Showing posts with label depression. Show all posts
Showing posts with label depression. Show all posts

Sunday, November 18, 2012

It's never not a struggle.

We've been doing a study at church on Psalm 73.  It has reminded me of a time when I was in a deep dark place.  Of being so depressed and angry and bitter and confused that I just wanted it all to go away.  I even tried to make it go away once.  The Lord had different plans.  In my mind I had done everything right, in the right order and the right way, but in my selfish mind I wasn't getting what I wanted.  The internal struggle took me to a dark place.  A place so dark that any form of light was so bright I had to turn my head; I was in the dark for a very long time.
The thing about depression for me is, it never goes away.  It just manifests differently.  For the most part I have been able to keep it at bay.  However, there are days and sometimes weeks that the dark makes itself known again.  The dark is a sneaky booger.  It creeps up from behind and veils me in its invisible darkness.  Thankfully, Josh has been with me for a very long time and knows what the invisible darkness looks like, in spite of its invisibility.
This last week or so has been one of those weeks.  It wasn't surprising that the darkness covered me this week.  Sleep has evaded me, Kyra Mae has been sick and the end of the semester is upon me.  My adrenaline was keeping me going and that is usually when the darkness strikes.  It's different now in it's manifestation then it was before babies.  I am easily frustrated with Josh and the girls, I do not want to be around anybody but I need to be around people, I need sleep but I tend to play the martyr role and stay up grumbling about not having any help even when I do.
One thing I notice when the darkness comes is that I have not been doing my Bible reading and journaling.  When I am not pushing into my Lord and my relationship with Him, I begin the slide down the proverbial slippery slope.  The awesome thing about knowing that fact is seeing God's grace in it all.  Looking back and realizing that in all these years of my struggles with depression I can look back and see God's grace.  He is truly sufficient, if I just remember to let Him be.
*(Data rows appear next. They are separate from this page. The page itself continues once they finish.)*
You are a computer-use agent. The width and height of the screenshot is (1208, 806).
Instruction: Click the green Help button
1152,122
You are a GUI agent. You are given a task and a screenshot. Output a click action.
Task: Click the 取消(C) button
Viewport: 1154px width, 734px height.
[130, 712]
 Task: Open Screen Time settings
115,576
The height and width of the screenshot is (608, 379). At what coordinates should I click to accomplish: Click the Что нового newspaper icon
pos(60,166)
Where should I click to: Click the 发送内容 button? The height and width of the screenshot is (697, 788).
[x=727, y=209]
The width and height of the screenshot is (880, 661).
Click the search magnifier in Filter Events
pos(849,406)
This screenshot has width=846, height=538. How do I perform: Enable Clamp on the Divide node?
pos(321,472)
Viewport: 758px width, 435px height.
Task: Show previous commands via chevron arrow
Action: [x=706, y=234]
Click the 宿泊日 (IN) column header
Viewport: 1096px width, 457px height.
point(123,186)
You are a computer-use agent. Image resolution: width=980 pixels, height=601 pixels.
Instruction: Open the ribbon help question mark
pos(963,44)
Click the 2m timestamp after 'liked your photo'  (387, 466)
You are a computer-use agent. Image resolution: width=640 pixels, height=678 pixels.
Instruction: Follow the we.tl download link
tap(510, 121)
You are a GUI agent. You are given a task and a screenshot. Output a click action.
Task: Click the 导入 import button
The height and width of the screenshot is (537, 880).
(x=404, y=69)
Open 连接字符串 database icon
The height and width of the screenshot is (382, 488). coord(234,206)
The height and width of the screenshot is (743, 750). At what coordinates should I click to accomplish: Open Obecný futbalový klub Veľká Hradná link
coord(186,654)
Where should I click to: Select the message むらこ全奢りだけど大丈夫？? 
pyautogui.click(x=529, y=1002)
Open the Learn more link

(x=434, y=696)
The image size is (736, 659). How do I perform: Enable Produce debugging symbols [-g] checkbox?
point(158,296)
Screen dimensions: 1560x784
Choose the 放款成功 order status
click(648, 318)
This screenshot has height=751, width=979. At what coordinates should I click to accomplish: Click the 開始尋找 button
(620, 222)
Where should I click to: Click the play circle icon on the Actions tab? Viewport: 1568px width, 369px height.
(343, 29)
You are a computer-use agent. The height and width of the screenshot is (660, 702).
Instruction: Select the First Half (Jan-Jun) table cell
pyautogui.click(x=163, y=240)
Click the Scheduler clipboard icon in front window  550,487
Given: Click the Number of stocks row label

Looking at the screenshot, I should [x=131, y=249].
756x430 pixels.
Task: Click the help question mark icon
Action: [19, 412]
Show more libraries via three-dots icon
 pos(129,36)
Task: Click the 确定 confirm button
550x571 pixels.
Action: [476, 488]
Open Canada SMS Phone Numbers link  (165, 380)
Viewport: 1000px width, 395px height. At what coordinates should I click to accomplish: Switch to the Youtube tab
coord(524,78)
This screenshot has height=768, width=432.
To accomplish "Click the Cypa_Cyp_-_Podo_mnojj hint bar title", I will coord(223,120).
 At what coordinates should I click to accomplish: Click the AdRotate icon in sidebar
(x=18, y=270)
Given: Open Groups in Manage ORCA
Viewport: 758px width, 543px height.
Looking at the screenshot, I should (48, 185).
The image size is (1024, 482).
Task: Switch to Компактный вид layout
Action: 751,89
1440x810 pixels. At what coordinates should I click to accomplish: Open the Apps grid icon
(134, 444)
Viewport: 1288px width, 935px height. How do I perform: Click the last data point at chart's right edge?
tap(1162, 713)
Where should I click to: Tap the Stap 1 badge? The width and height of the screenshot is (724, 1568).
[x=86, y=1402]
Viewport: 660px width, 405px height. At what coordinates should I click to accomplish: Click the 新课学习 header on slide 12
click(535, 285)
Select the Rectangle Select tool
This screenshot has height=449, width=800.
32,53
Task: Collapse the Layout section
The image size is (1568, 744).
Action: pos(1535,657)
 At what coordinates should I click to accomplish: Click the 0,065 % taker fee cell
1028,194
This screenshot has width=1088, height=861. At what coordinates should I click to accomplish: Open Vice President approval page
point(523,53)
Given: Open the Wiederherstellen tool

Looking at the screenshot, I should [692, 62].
Click To Vote For Us @ Top Baby Blogs Directory!

Tuesday, April 26, 2011

Passing it on.

Having children is a miracle in itself.  Just the amount of things that have to line up for a woman to get pregnant blows my mind.  Every single detail has to be perfect. Each time I've seen that word "PREGNANT" the moment has taken my breath away.  Then the flood of worry starts to overcome me.  What am I going to pass on to this child?
I don't do drugs. I don't smoke. I very rarely drink (obviously not at all during pregnancy/nursing).  I eat healthy.  I take my prenatal vitamins. I exercise. I don't eat deli-meat and I stop myself from eating cookie dough.  I do all the "right things".  It's not those things I worry about. 
I was diagnosed with severe clinical depression in college and struggled with it many years before and a few years after my diagnosis.  I was diagnosed with an eating disorder in college and struggled with it for almost 7 years total.  I was diagnosed with a mathmatical learning disability and some other little stuff in college.  Am I going to pass this on to my children? Are they going to have to suffer with depression that grabs a hold of them to the point they can't breathe? Are my children going to start counting calories in their head or try to survive on water, diet coke and raw vegetables or throw up the "normal" food? Are my children going to hate themselves so much that they will write what they hate on their bodies or try and harm themselves? Are my children going to feel like they have to get by on their personalities because they can't do fractions or percentages?  Are they going to feel stupid because their best friends are the "smart kids" and yet they can't keep up with them even though they share the label?
It pains me that there is a possibility that my children will struggle with these things.  The fact that I might pass on these horrible things to these innocent children who have no say so in it.  The memories of my feelings occasionally haunt me now.  I sometimes still go to that dark place and have to claw my way out of it because I refuse to let it pull me all the way in.  Will my children have to fight as hard as I did?  I do worry that these are things that will be passed on.